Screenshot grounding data
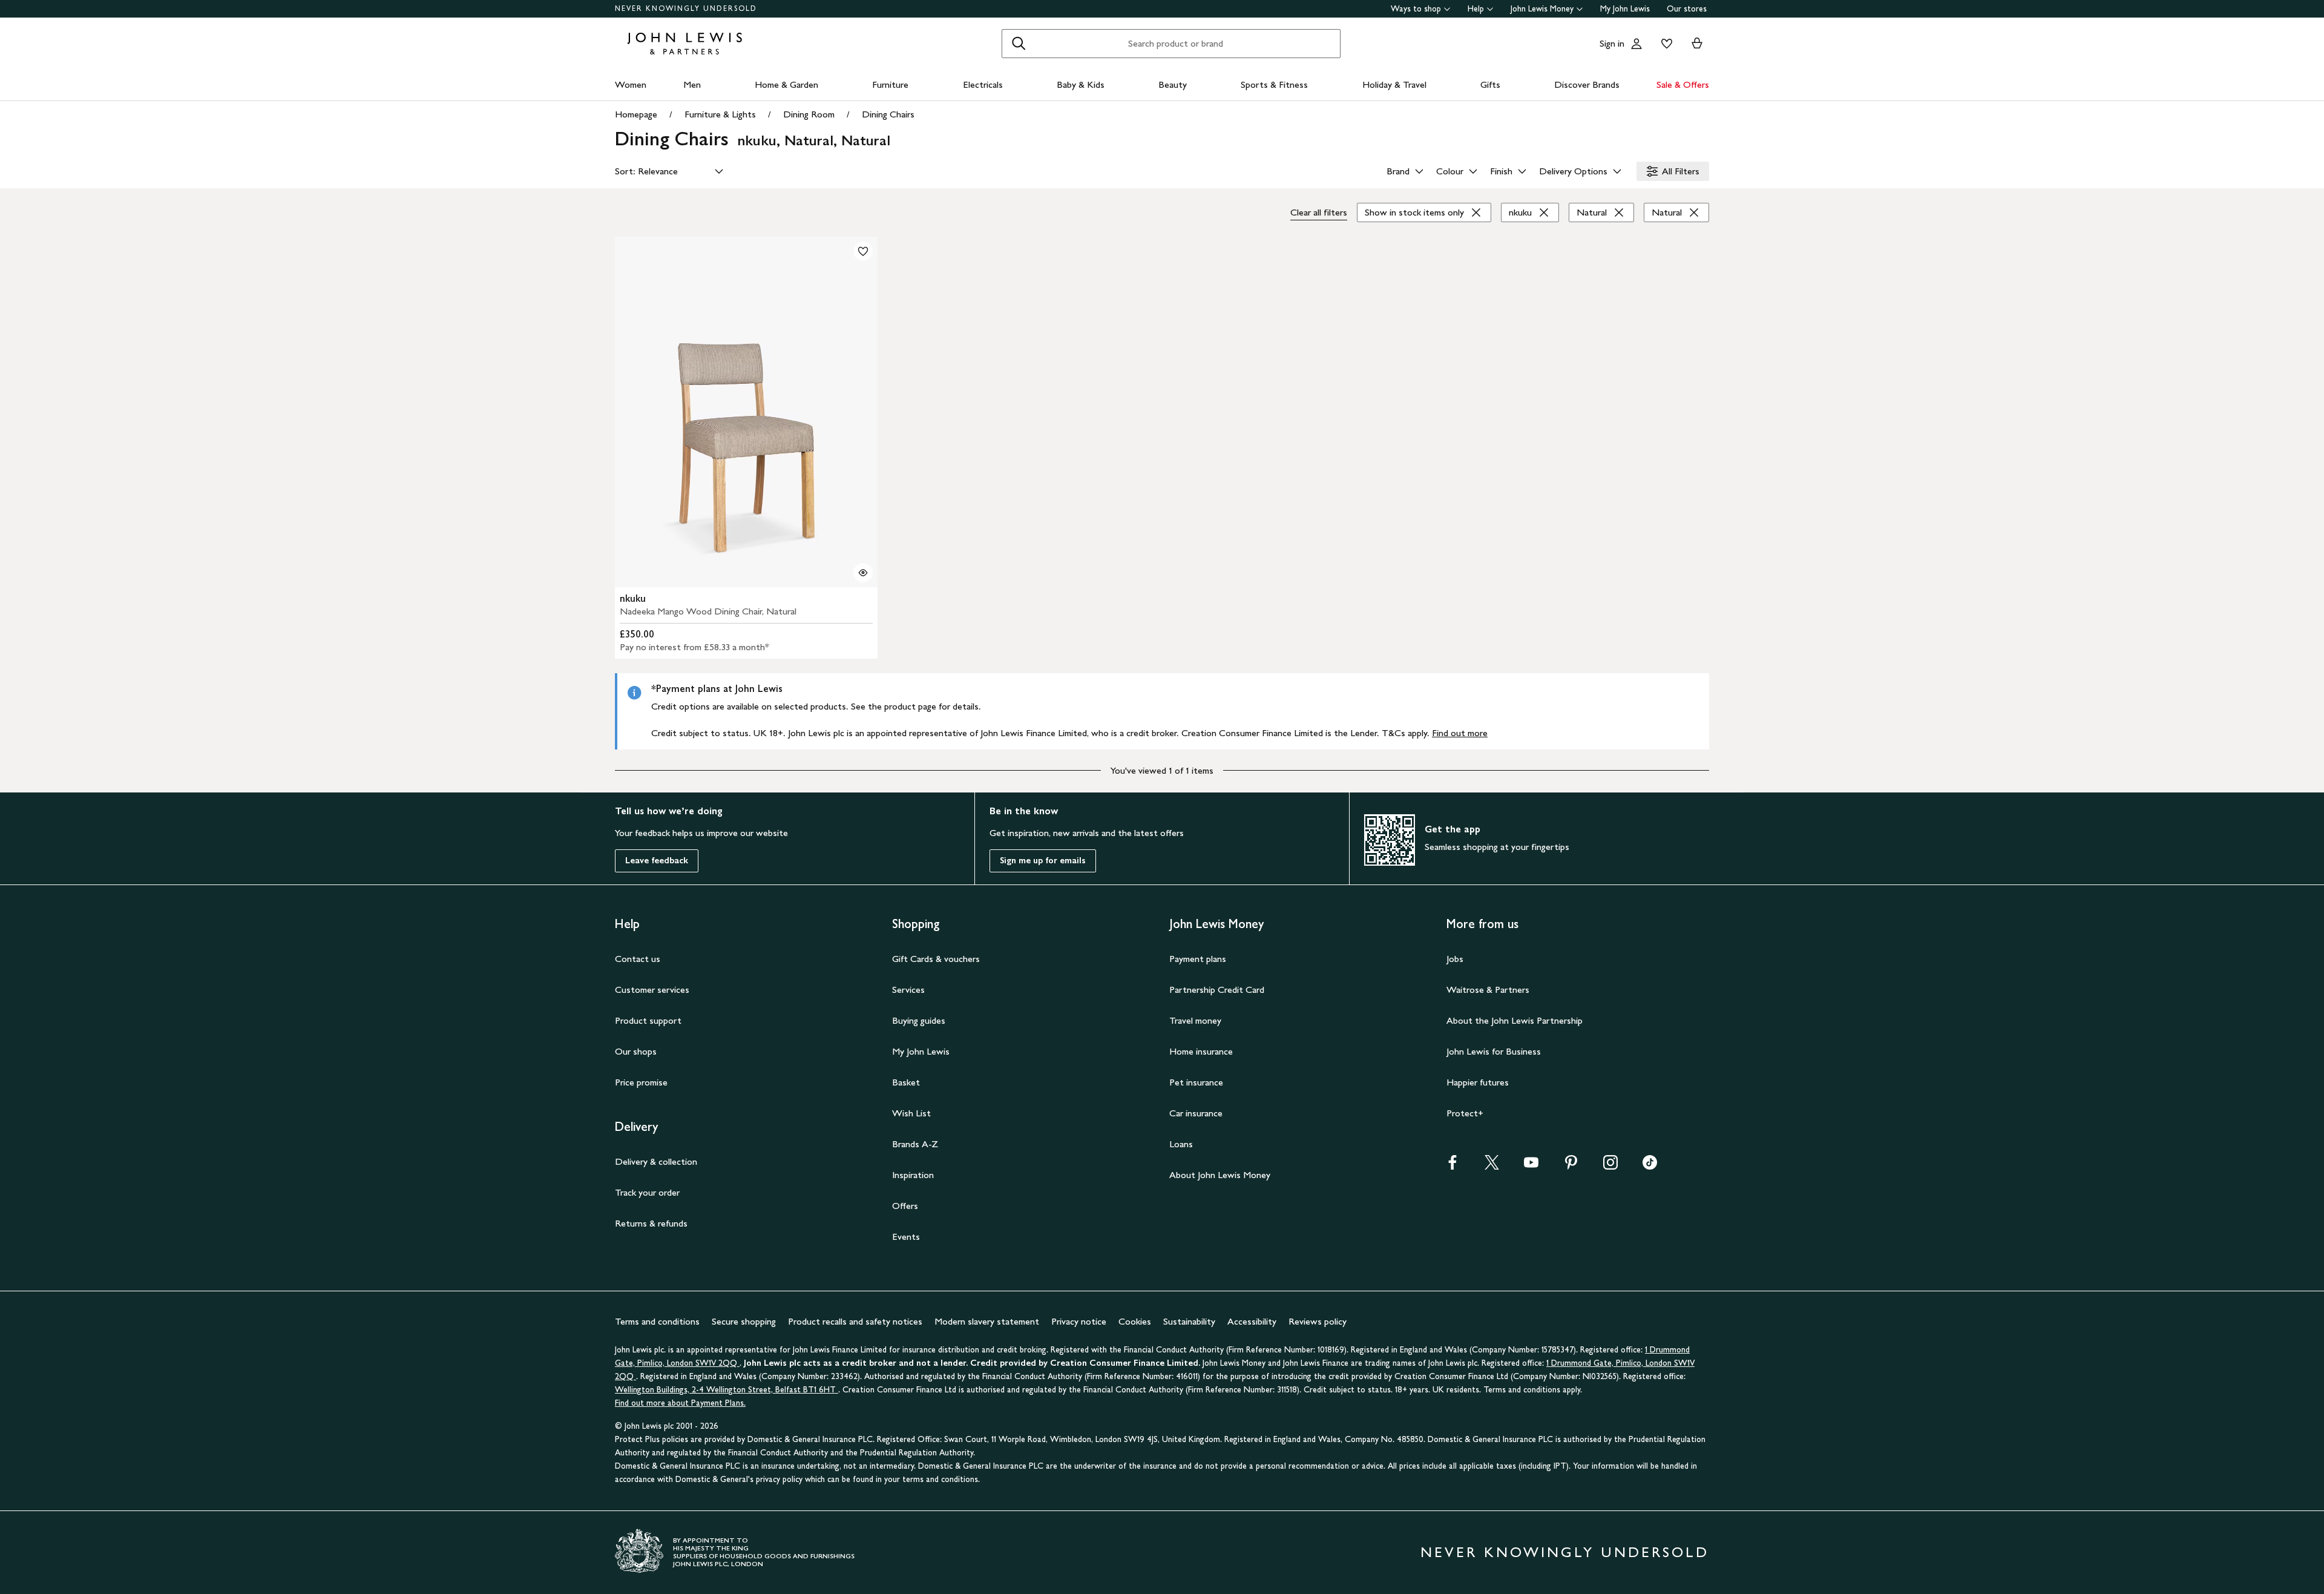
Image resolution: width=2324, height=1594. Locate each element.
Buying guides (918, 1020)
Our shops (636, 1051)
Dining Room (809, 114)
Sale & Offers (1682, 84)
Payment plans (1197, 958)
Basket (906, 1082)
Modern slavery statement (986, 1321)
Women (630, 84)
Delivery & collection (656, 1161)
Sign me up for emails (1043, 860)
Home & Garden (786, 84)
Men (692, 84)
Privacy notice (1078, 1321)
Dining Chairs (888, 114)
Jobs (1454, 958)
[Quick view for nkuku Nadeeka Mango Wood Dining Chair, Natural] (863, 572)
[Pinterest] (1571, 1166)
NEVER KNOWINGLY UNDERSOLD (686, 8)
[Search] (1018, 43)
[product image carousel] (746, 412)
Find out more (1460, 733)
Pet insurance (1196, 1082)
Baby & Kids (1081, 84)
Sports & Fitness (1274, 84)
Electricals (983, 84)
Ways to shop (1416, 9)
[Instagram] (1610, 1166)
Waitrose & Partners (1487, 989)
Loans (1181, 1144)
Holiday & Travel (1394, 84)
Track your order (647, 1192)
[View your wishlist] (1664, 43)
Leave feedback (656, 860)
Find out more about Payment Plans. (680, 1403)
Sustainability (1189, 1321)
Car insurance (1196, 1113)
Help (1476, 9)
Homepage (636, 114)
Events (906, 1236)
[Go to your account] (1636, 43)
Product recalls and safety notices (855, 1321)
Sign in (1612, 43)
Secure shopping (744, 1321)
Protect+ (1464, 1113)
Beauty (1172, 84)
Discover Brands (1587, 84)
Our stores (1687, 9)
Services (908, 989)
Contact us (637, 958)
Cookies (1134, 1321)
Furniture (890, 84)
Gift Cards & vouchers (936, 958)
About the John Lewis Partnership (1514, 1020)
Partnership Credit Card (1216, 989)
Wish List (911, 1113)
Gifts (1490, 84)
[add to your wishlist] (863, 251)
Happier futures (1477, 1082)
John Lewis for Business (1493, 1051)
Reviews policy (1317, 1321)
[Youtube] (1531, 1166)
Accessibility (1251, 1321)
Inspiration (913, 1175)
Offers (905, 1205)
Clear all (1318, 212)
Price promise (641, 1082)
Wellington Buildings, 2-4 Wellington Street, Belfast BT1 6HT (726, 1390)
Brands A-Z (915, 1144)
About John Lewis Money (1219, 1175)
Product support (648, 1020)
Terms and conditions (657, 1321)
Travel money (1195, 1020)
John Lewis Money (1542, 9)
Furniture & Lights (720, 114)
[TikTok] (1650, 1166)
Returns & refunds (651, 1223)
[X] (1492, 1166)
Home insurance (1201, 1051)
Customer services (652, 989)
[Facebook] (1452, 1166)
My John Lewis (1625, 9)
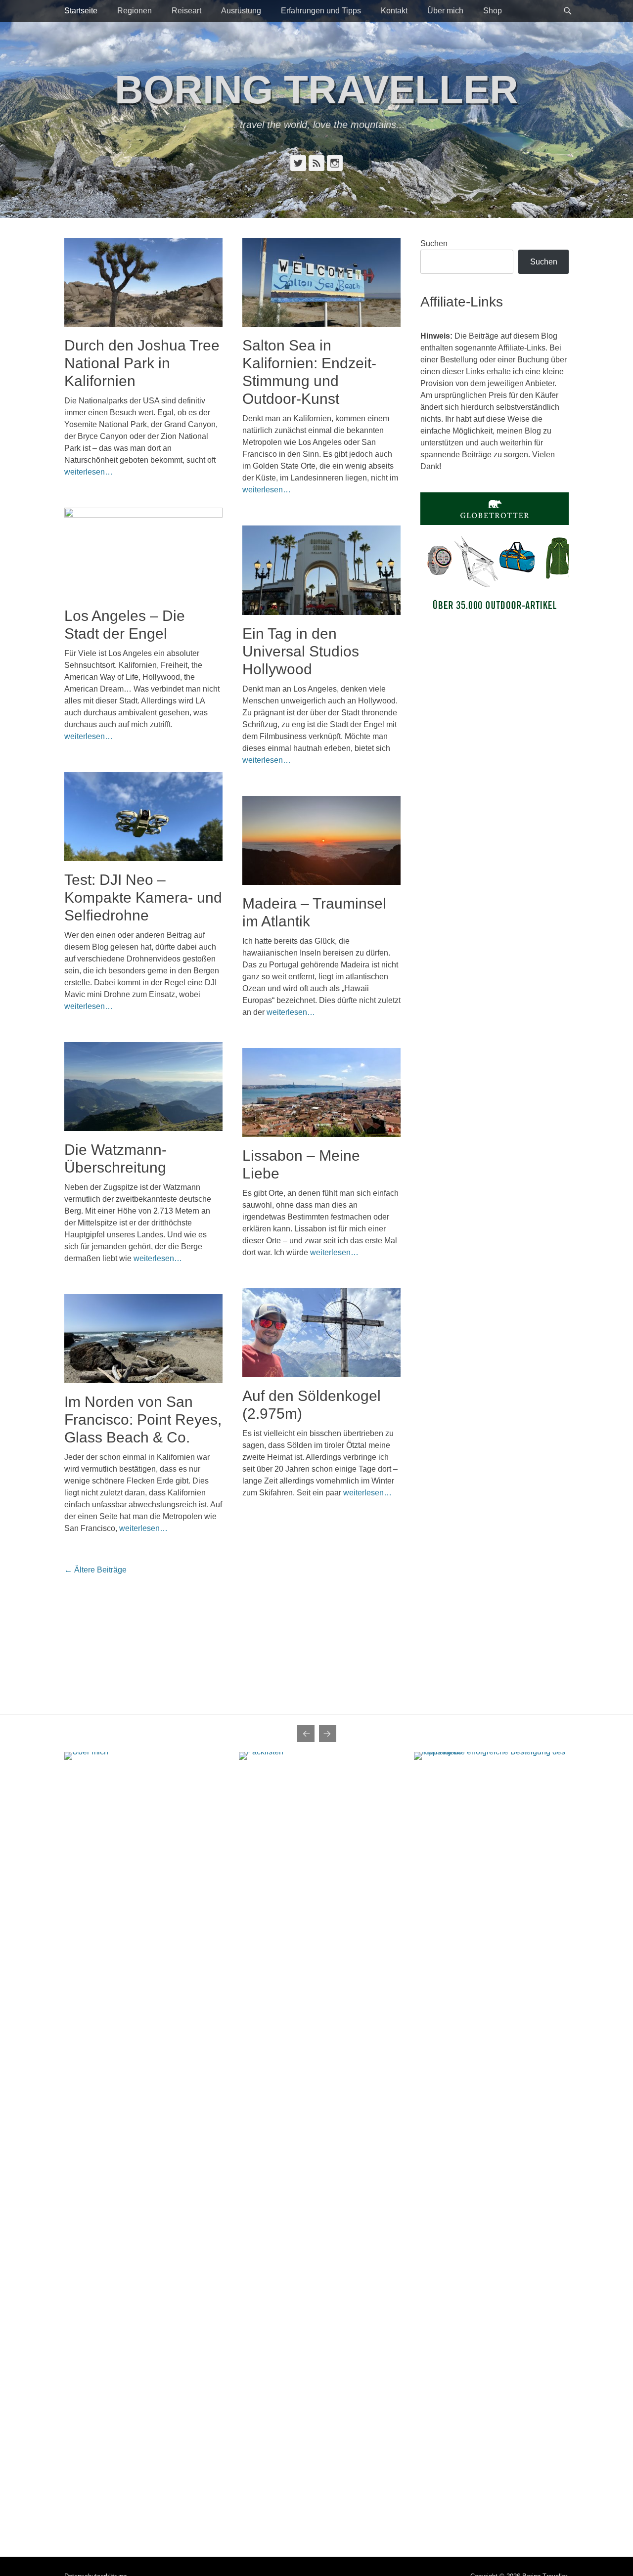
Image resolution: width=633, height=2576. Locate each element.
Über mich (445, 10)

→ **Exercise directions**: Your answer must be the exact lines of the records from the first one through the line containing "Delivery & collection (656, 1161)", with no pictures in it.

→ **Solution to the exercise**:
Image resolution: width=2324, height=1594. Locate each element.
Buying guides (918, 1020)
Our shops (636, 1051)
Dining Room (809, 114)
Sale & Offers (1682, 84)
Payment plans (1197, 958)
Basket (906, 1082)
Modern slavery statement (986, 1321)
Women (630, 84)
Delivery & collection (656, 1161)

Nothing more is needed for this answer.